The incidents, which have triggered a debate on whether judges have too much protection from the law, can be put into three categories: an alleged case of sexual harassment, an alleged case of conspiracy, and the response of the Supreme Court judges to the allegations. The allegations have been well-documented in the press and need not be repeated. Further, it is hardly advisable to speculate on facts that remain shrouded in sealed envelopes, confidential documents and in-camera proceedings. What we do know for sure is how the judges reacted to the allegations, which informs this article.
A foundational lesson every law student, especially in common law countries, is taught is that of natural justice: every person has the right to a fair hearing.

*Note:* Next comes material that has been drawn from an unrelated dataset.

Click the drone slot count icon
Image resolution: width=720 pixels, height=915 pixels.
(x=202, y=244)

These principles of natural justice have several components, such as the requirement to ensure that both sides are heard, have adequate legal representation, and are provided a reasoned decision.
These principles, although credited with having originated in English law, are well-embedded in Indian jurisprudence as well. The Supreme Court, time and again, has not hesitated to remind us of how sacred these are. But, the events of the past fortnight suggest that these principles apply only weakly to persons within the institution of the judiciary.

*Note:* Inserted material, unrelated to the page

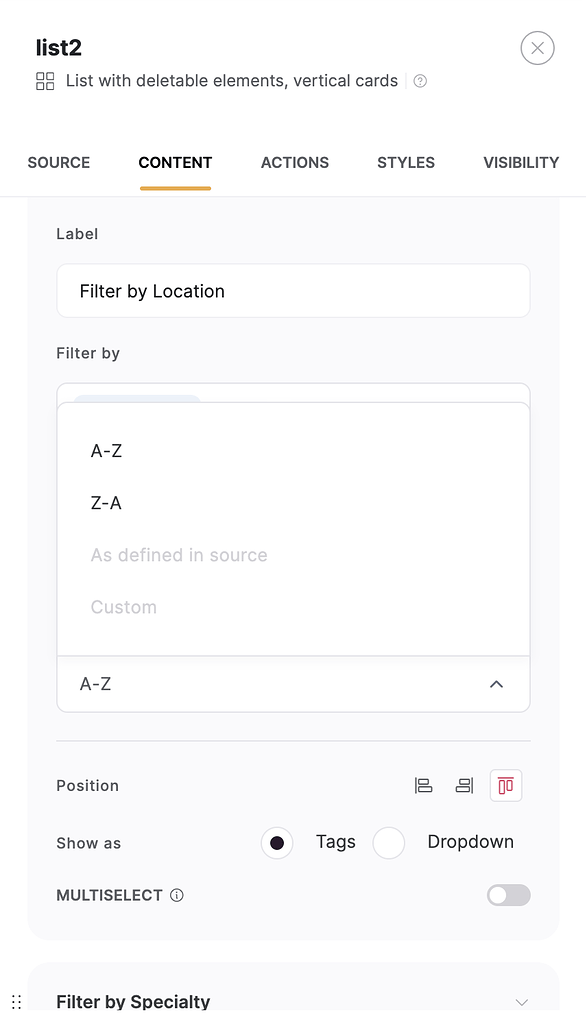Click the highlighted top position icon
586x1024 pixels.
[x=505, y=785]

Consider, for example, the fact that Chief Justice of India Ranjan Gogoi, against whom the principal accusations were made, decided to call and chair the court at the first special hearing of the allegations. Natural justice has it that no one should be a judge in their own case.

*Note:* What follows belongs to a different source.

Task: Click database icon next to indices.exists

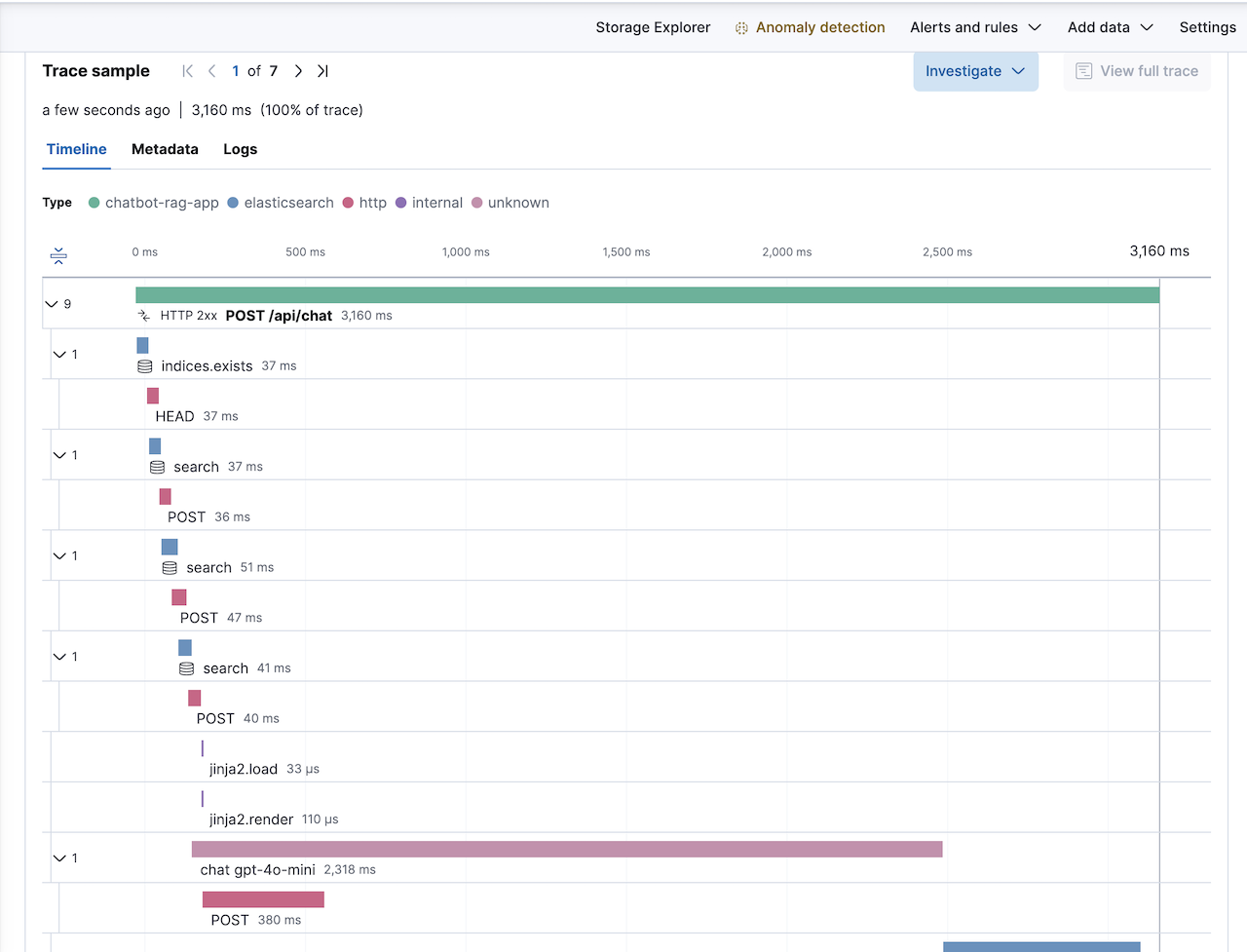Action: tap(145, 366)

One could grant that the decision to chair the hearing was made in a haste, but the statements that followed it clearly showed that there was no effort to even appear unbiased. At the hearing, the complainant was accused of having a criminal background and of having two first information reports lodged against her. Bias can be of several kinds, including apparent bias, which is often hard to prove. Here, though, there was no room for doubt.
Consider also the composition of the bench hearing the allegation. This, too, was unusual, for it comprised three men, all members of the Supreme Court. Even subsequent attempts to reconfigure the group, to one with a majority of women, remain under a cloud. They are all, still, colleagues of the person against whom allegations are being heard. There is no outsider present, who could have offered a semblance of impartiality. Collegiality among members of the Indian judiciary is well-documented and case studies of management biases and peer pressure also abound. The composition also goes against statutory principles—ironically, derived from a landmark Supreme Court judgment—of dealing with sexual harassment at the workplace.
If all this is not enough to support the argument that judges in India appear to be above the law, there is the further instance of the complainant being denied legal representation at the administrative hearing that followed.
Even if the allegations were untrue, setting up the hearing in a way that one person clearly has insignificant powers of negotiation is really no fight at all.
The principles of natural justice are not idle words. They are grounded in morality and intended to help build institutions that are impartial and trustworthy and instil public confidence. CJI Gogoi’s words that this was a matter of grave public importance and touched upon the independence of the judiciary certainly rang true, but his context was misplaced. While both the sets of allegations—of sexual harassment and conspiracy—are grave, the real test of the judiciary began not with the levelling of the allegations but after these were made. To the ordinary observer, the judiciary appears to have, thus far, failed the test.
We are at a juncture where the courts in India need to urgently reaffirm that the principles of natural justice are sacrosanct, and it is the duty of every institution, authority and person to act fairly. This affirmation needs to be made afresh by the Supreme Court, not merely in passive thought or words, but in spirit. Not too long ago, it was suggested that the Supreme Court was among the most trusted institutions in the country.
The past two weeks suggest that there may be a trust deficit between the people and the court. Surely, amends need to be made.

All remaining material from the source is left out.